Pour son troisième album solo, toujours sur Rune Grammofon, Arve Henriksen s’est entouré de deux de ses complices au sein de Supersilent : Helge Sten (à la guitare) et Ståle Storløkken (aux claviers).
Particulièrement à l’aise dans l’expérimentation légère où son jeu aérien se marie à merveille aux samples divers mis en arrière-plan (Green Water), Arve Henriksen, et c’est une de ses principales forces, ne se limite nullement à des improvisations à la trompette. En effet, un titre comme Black Mountain ne contient quasiment aucune note de cuivre, laissant les claviers, la guitare et les machines opérer pour un résultat très sombre. Du reste, on remarque sur ce nouveau long-format une place plus importante prise par l’électronique, qu’il s’agisse de l’installation de textures (construites en partant de sons « capturés » çà et là par Henriksen depuis plusieurs années) ou de la présence de rythmiques synthétiques (au reste, on ne distingue plus, à la différence des disques précédents, de batterie « réelle » sur Strjon).

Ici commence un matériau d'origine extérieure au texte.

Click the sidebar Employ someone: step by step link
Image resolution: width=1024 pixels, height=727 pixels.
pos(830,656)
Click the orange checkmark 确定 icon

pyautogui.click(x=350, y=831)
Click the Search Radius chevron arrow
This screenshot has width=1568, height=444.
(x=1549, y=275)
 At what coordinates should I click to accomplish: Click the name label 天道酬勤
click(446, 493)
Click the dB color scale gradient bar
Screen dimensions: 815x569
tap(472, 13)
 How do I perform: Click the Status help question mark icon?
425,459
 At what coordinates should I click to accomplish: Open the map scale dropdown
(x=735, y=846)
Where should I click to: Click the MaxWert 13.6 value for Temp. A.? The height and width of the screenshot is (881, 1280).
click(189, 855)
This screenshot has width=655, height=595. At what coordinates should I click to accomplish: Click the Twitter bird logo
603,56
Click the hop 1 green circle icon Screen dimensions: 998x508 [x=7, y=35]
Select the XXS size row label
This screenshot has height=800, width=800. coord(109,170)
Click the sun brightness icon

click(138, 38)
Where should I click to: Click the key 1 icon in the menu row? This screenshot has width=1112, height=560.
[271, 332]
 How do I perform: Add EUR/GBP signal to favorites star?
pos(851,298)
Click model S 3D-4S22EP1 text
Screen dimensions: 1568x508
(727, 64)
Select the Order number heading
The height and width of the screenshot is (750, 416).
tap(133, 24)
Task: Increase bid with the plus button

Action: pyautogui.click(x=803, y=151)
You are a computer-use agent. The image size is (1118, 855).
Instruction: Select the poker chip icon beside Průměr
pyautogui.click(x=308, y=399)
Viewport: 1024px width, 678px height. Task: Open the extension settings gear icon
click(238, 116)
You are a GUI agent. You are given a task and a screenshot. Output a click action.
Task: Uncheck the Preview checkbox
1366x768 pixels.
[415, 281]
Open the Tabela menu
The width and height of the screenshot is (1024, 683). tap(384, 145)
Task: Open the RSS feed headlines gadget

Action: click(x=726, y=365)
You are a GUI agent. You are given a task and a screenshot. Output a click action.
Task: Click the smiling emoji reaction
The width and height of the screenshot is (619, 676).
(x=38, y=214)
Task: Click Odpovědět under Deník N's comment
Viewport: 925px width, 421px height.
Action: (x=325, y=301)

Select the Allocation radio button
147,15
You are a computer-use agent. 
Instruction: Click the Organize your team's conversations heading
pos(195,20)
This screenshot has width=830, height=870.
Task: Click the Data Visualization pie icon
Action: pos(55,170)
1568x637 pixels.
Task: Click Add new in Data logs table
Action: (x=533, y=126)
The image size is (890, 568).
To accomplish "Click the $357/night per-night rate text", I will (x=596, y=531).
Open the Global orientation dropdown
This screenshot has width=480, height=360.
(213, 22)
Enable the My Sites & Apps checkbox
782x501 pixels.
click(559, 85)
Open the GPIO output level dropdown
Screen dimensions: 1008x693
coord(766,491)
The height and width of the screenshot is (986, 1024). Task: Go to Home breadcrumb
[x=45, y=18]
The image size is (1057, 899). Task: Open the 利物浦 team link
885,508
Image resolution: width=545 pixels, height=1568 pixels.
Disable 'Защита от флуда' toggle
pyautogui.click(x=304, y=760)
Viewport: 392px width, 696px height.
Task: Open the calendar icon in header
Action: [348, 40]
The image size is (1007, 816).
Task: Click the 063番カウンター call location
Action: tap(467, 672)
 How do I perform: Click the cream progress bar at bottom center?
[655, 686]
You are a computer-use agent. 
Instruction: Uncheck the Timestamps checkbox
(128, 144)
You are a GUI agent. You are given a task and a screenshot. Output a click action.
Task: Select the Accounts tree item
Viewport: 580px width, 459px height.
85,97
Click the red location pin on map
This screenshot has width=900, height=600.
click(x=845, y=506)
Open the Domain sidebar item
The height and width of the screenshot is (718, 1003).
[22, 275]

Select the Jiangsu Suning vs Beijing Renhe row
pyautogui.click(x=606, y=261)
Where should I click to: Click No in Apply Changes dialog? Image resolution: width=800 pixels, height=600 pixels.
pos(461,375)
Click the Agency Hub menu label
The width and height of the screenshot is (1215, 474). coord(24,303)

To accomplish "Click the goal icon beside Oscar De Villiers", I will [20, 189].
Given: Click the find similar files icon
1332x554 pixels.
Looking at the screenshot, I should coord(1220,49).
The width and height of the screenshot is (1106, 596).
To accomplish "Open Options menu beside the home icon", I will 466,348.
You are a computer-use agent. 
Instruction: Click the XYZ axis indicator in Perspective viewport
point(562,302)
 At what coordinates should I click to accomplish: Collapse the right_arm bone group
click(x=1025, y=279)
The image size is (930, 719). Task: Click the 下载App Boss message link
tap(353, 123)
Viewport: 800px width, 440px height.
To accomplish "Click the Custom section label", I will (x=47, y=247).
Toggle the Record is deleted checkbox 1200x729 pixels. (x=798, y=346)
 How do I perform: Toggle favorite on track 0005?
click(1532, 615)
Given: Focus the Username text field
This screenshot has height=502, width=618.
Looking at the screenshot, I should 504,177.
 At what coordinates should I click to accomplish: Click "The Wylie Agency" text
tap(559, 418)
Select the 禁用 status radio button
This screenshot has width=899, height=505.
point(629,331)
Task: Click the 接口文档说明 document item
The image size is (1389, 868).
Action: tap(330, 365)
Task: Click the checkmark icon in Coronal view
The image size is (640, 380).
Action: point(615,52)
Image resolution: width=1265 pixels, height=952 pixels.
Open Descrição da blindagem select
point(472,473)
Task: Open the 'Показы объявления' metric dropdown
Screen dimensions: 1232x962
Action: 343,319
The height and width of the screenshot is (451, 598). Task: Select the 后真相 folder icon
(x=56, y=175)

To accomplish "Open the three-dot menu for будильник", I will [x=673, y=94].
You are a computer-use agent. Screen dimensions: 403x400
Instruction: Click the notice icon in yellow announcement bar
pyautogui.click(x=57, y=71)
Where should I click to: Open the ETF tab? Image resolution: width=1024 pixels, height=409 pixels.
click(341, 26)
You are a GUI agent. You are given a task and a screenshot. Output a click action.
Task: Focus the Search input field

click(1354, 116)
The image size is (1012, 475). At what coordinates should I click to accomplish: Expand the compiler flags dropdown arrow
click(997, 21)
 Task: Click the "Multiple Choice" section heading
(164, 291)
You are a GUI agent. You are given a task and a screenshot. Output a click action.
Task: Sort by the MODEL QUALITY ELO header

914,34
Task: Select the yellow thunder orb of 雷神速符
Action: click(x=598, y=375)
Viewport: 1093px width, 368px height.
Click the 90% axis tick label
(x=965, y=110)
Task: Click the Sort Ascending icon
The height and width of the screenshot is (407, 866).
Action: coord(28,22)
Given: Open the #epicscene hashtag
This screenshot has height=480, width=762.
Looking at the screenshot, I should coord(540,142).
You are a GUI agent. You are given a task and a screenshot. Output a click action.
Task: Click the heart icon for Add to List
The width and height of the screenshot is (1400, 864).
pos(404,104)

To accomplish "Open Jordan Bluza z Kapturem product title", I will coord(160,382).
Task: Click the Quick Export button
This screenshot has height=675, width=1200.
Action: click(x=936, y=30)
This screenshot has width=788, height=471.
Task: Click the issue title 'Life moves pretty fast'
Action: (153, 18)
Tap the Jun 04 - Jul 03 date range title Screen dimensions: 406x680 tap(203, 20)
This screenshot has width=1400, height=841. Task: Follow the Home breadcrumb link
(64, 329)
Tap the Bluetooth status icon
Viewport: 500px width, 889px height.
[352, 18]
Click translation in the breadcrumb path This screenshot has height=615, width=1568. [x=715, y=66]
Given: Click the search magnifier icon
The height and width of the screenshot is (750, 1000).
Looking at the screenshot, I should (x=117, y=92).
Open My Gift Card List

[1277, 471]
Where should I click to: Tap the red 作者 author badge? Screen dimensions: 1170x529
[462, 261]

Par ailleurs, l’instrument de prédilection du Norvégien peut se faire plus caressant (Leaf and Rock, Wind and Bow) ou plus plaintif (In The Light). De même, sa trompette sait mettre en place un dialogue profond et tendu avec la guitare d’Helge Sten (Twin Lake) ou avec un arrière-plan constitué d’une nappe et d’un bourdon type « voix de gorge » qui fera place à un timbre plus présent plus on s’avancera dans le morceau (Glacier Descent). Habité et intense, Strjon apparaît donc comme le digne successeur de Chiaroscuro et souligne, s’il en était encore besoin, la place prépondérante d’Arve Henriksen dans la scène jazz expérimental contemporaine.